The psychologist Silvia Alava, director of Children's Area of Centre of Psychology Álava Reyes, appeals to two key concepts that are useful when it comes to education: reinforcement and extinction. "The goal is to strengn positive behaviors y are doing well and suppress negative," he explains.
The booster is to offer a positive activity to small when you have done something well. For example, has picked up ir toys without parents will say anything, and y applaud your conduct, because it is what you have to do: "re is No better booster for a child that care of parents," says Alava, author of books, we Want happy children and Want m to grow up happy.
But most of times we pay more attention when y do something wrong. For this reason, it is important to reinforce what y do well, and make m see that that is right thing and parents are thrilled. The extinction is to suppress or try to avoid children do things that are not pleasing to parents, and stop paying attention to m when y do. Instead of punishing, to put into practice today not you've earned it.
Because this is not to prohibit but to win things. "Starting today, re will be no punishment but that will be little who wins play with computer, or to be more minutes with tablet," says Alava. And so must communicate to parent ir children.

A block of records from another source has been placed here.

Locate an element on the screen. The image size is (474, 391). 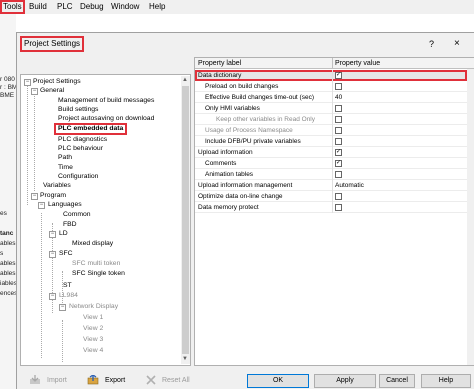
menu-window: Window is located at coordinates (125, 7).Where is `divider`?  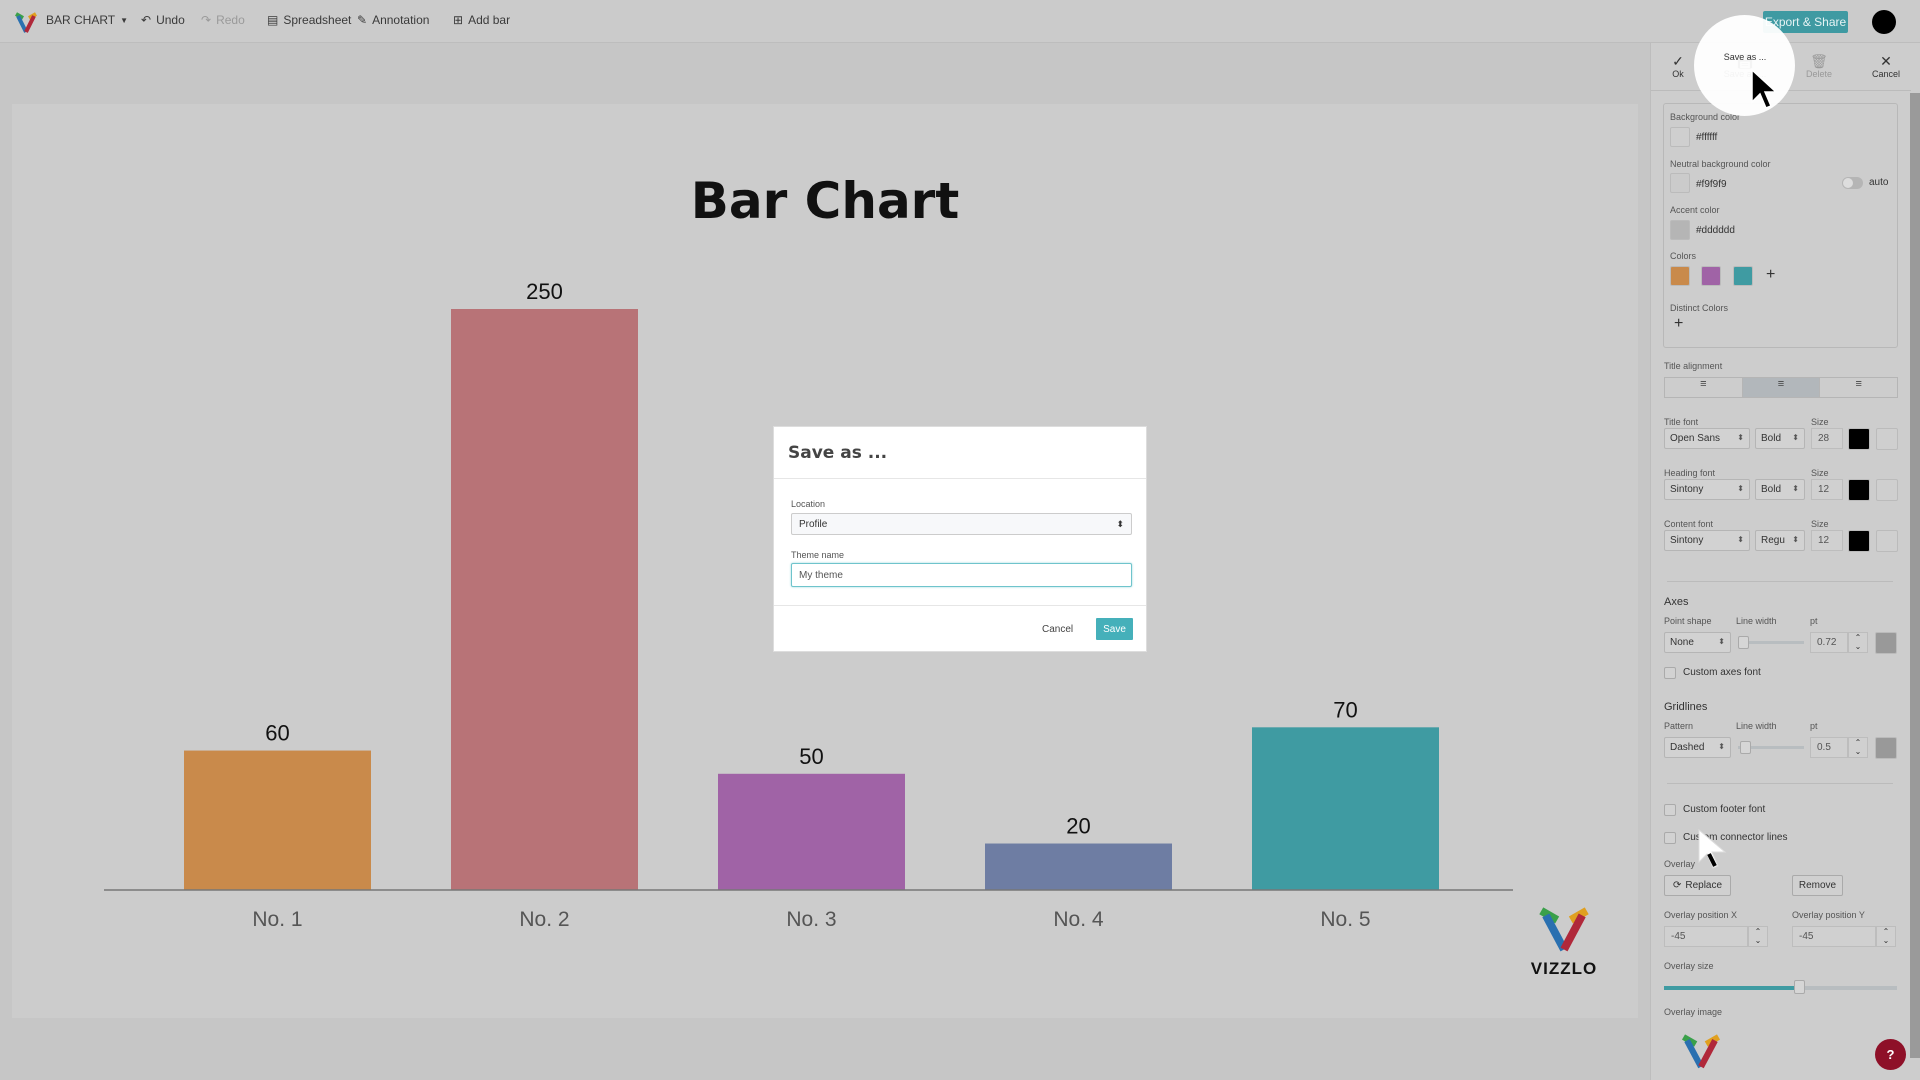
divider is located at coordinates (960, 606).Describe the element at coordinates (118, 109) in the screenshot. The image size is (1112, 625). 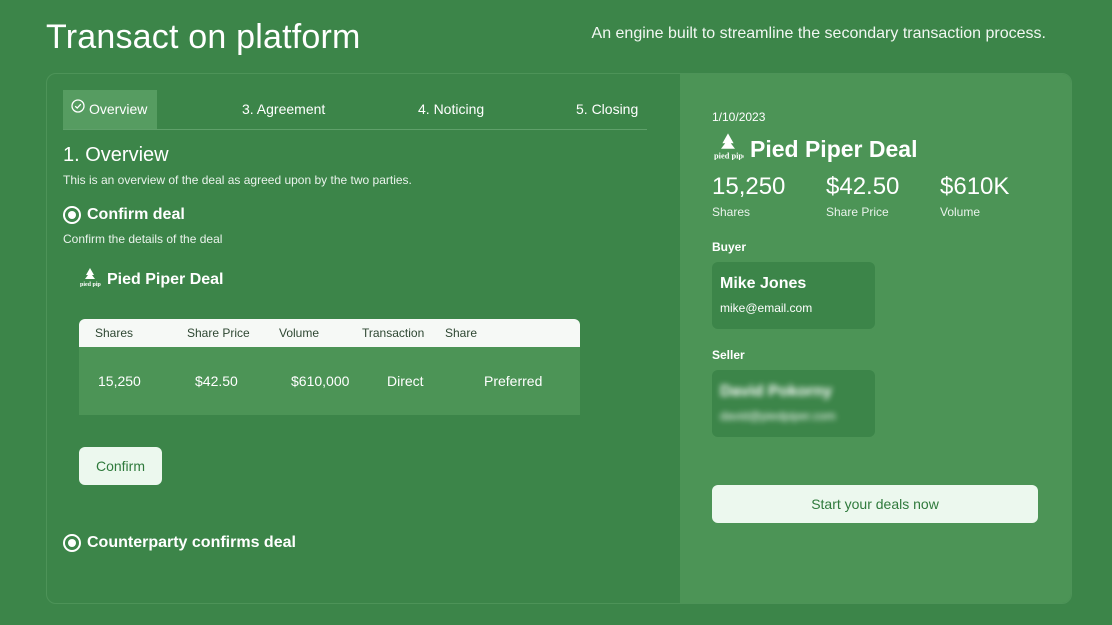
I see `tab-overview-label: Overview` at that location.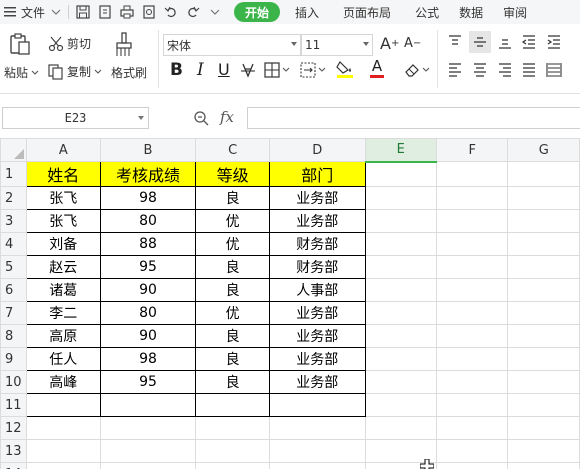 The height and width of the screenshot is (469, 580). I want to click on column-header-c: C, so click(232, 150).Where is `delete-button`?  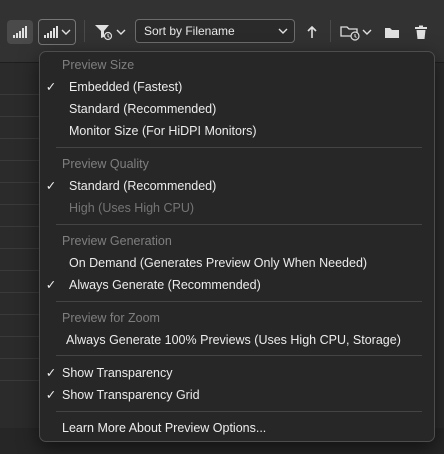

How do you win this children? Very easy: doing homework on time, going to bed without complaint, doing ir chores, etc, In short, complying with rules of house. "We must educate in a positive," he says. Therefore "instead of punishment" will say something like: "Today you've earned right to watch television or play with cell phone mom or dad".
this Is earn things because, according to Alava, it is a given that a child has right to play with mobile and, if you do not ir obligations, will punish without it. However, children have to know that, if y want to play with mobile, y will have to do ir homework and behave well, and thus earn right to such a thing. Of course, rules, boundaries and rights must always be appropriate and adapted to ir age. So also, argues Álava, you can use this educational method with children and adolescents.
For example: his seven year old son has picked up entire room when it has finished playing. Parents can say: "well, today you can play with tablet for an hour". In this way, "we are reinforcing behavior that does well (picking up ir room), internalizing word in order and instaurándola in ir daily routines. So it will be a behavior that y will learn and that will keep for future," extends province of Álava.
Anor critical issue is that even though children have ported fatal never deny m ir right to play. "When we say that today can not perform a particular activity, because y do not have cattle, re are that refer to things like mobile, tablet, computer or television, but never to ir right to play, as children are," concludes this psychologist.